The US Tax Code is (presently) over 73,000 pages! Even the IRS help lines can't provide correct answers!

Grim


----------



## SGG (Nov 25, 2015)

Mosinator762x54r said:


> You do realize this isn't the only tax we pay right?
> 
> -Sales tax.
> -Excise tax.
> ...


Here in Missouri we have to pay property tax on stuff like cows sheep goats and even chickens and rabbits too it's ridiculous


----------



## RedLion (Sep 23, 2015)

Grim Reality said:


> According to the ITEP (Institute on Taxation & Economic Policy):
> 
> "26 companies, including Boeing, General Electric, Priceline.com and Verizon, enjoyed negative income tax
> rates over the entire five-year period, despite combined pre-tax profits of $170 billion."
> ...


Are you a Ted Cruz bobo? He has spoken quite a bit about tax reform and taking the tax code down to a few pages.


----------



## RedLion (Sep 23, 2015)

Here is a bit of info on taxes in CA....



> nearly 90 percent of the money comes from one-fifth of the taxpayers - those making $91,000 and up.
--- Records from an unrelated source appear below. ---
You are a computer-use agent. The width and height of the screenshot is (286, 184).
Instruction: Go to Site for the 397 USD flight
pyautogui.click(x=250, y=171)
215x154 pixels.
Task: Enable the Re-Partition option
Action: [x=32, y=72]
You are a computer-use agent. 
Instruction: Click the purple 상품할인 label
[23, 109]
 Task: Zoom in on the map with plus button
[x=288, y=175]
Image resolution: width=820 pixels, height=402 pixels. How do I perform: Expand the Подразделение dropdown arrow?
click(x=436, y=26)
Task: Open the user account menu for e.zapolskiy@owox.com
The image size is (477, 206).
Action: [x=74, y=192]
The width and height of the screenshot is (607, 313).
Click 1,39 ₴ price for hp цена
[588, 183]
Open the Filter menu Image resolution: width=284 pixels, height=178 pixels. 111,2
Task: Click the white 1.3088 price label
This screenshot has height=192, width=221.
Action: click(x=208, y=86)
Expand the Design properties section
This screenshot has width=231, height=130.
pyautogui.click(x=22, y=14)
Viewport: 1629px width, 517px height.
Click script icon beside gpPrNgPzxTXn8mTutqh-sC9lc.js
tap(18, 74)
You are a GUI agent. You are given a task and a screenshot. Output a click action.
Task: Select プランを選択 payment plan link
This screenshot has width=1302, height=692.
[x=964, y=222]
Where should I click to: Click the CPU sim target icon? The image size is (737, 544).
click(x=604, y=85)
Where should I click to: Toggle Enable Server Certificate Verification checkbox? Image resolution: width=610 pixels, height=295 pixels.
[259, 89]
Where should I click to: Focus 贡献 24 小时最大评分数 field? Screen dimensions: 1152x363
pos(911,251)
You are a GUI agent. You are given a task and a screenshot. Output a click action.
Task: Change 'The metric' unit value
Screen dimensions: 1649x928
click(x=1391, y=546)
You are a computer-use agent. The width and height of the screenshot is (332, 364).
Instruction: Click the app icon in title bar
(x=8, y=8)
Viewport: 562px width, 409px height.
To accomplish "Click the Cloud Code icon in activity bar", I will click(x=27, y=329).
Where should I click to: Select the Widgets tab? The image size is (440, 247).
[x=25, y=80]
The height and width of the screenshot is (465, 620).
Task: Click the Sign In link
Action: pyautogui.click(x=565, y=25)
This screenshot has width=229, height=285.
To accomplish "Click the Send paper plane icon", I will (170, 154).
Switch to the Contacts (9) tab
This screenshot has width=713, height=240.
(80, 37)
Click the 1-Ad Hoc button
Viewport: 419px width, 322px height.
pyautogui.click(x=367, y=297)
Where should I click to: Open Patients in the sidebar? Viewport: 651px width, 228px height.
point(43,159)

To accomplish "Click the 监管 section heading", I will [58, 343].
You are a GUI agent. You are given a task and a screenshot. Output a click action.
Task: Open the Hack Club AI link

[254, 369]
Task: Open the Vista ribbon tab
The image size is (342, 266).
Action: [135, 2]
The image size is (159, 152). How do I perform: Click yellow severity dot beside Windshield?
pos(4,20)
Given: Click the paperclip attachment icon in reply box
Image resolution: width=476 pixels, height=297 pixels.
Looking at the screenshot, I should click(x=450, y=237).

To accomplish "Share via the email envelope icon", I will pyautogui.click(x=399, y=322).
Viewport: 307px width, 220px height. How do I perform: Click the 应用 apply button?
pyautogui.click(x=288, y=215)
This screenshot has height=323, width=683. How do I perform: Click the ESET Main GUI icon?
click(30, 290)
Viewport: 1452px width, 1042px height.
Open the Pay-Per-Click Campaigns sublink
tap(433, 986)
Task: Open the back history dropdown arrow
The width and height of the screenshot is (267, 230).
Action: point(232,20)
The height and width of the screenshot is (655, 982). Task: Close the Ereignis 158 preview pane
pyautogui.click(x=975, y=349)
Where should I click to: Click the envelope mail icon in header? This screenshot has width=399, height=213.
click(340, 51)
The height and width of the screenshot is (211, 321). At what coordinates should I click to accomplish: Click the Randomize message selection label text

They belong to the only income range whose average income increased in the last two decades.





> Forty-five percent of the state's income tax money comes from the top 1 percent of filers - those with adjusted gross income of at least $501,000.


The tax man cometh, and California rich ? getting richer ? pay most | The Sacramento Bee


----------



## New guy 101 (Dec 17, 2014)

darsk20 said:


> I disagree with the flat tax . . . 10% of a minimum wage earner is more burdensome to them than to someone that makes $100K.
> 
> A national sales tax I could get behind because that would get everyone that makes any money - above board or under the table.
> 
> Sent from my SM-G900V using Tapatalk


How is 10% of 30k ($3000) more burdensome than 10% of $100,000 ($10,000)? Its the same burden 10%... if you want to exclude the poverty level income, then exclude it for everyone, and tax 10% above that level for everyone. There will be more jobs that way and less people earning below the poverty level. And before you say it...becoming wealthy is not a crime or even a nasty word...it should be a goal. So why penalize those who do....10% of a billion is $100 million. Fair...equal....color blind and sexless... its a number and a mathematical certainty to be unbiased.

Sent from my DROID4 using Tapatalk


----------



## RedLion (Sep 23, 2015)

> 45% of Americans pay no federal income tax


45% of Americans pay no federal income tax - MarketWatch

T15-0138 - Tax Units with Zero or Negative Income Tax | Tax Policy Center


----------



## Pir8fan (Nov 16, 2012)

The real problem can be traced to the 1954 tax code. It's the same one we still us (though highly amended and modified).


----------